| Selection |
◇ ◇ ◇ ◇ ◇
Happy 30th Anniversary to Cypress Hill’s eponymous debut album Cypress Hill, originally released August 13, 1991.
In the early ’90s, hard-edged Los Angeles-based hip-hop wasn’t a new phenomenon. The “gangsta rap” scene was thriving, and rougher-edged, no-nonsense artists populated the landscape.
Still, there had never been a group quite like Cypress Hill. The trio exploded on the scene with a unique brand of dusted, blunted, and raw hip-hop. Their self-titled debut album, released 30 years ago, shaped the ways the music was made for years to come and is one of the best hip-hop albums ever released.
Cypress Hill is comprised of rappers Louis “B-Real” Freese, Senen “Sen Dog” Reyes, and Lawrence “DJ Muggs” Muggerud. Muggs, born in New York but raised in Southern California, was the primary architect of the group, having initially served as the DJ for the crew 7A3. Their sole album Coolin’ In Cali (1988) was solid enough, but didn’t resonate that well with the larger hip-hop audience.
Cypress Hill was born out of the DVX crew, a collective of rappers, DJs, and producers that Muggs was working with while in 7A3. Along with B-Real and Sen Dog, their ranks included Mellow Man Ace, Sen Dog’s brother, who went on to sign with Delicious Vinyl Records and become a pioneering Latino emcee. Muggs had an eye for talent and figured that B-Real and Sen Dog would work well together on record. At the same time, he was becoming increasingly dissatisfied with his role in 7A3 and the group’s creative direction. Hence, he left the group in 1989 and got serious about Cypress Hill.
As Muggs told Brian Coleman in Don’t Sweat the Technique, much of the album was put together from a few different demos that the group had recorded during the late 1980s. But even though many of the offerings were recorded in 1988 and 1989, they still sound ahead of their time and downright revolutionary.
From a stylistic standpoint, Cypress Hill made a unique team. B-Real’s sharp high-pitched nasal rhyme flow contrasted perfectly with Sen Dog’s “Beta Bass” vocal tone, characterized by its blunt huskiness. The pair went back and forth like a blazed Chuck D and Flavor Flav, trading rugged bars and ad-libs about the struggles of surviving on the streets of Los Angeles. And getting high. Lots of getting high.
◇ ◇ ◇ ◇ ◇
Entries for pointing to words and elements
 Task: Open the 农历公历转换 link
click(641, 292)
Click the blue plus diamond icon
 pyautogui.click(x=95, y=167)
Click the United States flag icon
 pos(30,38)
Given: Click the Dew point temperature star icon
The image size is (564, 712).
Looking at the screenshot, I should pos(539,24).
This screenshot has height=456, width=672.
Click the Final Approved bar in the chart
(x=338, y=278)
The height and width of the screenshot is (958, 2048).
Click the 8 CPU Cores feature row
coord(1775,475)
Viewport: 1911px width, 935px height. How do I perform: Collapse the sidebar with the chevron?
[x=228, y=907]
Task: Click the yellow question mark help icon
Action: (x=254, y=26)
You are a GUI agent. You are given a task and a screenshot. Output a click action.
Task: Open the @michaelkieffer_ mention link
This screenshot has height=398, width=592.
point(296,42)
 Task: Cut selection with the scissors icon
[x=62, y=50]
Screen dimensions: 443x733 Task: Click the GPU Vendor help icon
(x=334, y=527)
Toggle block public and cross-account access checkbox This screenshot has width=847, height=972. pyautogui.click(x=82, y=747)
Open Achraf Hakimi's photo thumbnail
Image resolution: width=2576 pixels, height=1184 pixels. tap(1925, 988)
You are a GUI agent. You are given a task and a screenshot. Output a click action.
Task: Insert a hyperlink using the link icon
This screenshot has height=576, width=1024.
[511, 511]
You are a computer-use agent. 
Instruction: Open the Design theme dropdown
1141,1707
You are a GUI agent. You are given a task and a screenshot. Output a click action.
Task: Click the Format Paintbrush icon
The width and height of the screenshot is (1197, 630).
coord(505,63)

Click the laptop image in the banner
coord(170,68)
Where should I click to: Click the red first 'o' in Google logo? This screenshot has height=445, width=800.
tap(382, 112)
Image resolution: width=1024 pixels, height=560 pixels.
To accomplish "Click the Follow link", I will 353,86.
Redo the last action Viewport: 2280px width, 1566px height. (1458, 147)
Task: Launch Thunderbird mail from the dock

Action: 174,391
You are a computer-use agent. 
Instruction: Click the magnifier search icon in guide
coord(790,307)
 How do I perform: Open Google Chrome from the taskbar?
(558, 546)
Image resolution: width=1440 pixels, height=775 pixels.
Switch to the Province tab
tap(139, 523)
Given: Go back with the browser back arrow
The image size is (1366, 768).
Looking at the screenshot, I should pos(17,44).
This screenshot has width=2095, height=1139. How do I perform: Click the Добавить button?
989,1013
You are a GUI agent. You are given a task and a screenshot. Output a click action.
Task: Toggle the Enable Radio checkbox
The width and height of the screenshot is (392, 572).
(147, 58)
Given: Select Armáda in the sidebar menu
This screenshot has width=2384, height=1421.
◇ ◇ ◇ ◇ ◇
| What the exercise asks |
Proceed with the piece on Cypress Hill's debut album, writing on from its final sentence.

| Answer for this exercise |
One of Cypress Hill’s legacies is making it “acceptable” to talk about smoking weed on records. To be clear, other rappers and groups had mentioned toking that good herb on their albums, but by in large, most didn’t talk openly about puffing. Cypress Hill baked (pun intended) their love of good green into their identity. The love for marijuana never felt like a gimmick or novelty, as the group expressed their “need” to get stoned as a way to escape the dangerous realities of their environment. Their recordings helped cause a shift moving forward, so by the time Dr. Dre released The Chronic (1992), weed-infused content barely caused a raised eyebrow.
From a production standpoint, DJ Muggs was also a pioneer, using samples from soul, rock, jazz, and blues and layering them in palpable grit. Muggs was definitely influenced by the Bomb Squad and the Ultramagnetic MCs, in that he often put together a sonic collage through his beats, mixing in elements and vocals from many different sample sources into one track, adding in frequent beat switches to keep things interesting. However, his creations sounded even dustier than the soundscapes of Public Enemy and the aforementioned Ultramag. He was able to take the template created by his influences and successfully build upon it.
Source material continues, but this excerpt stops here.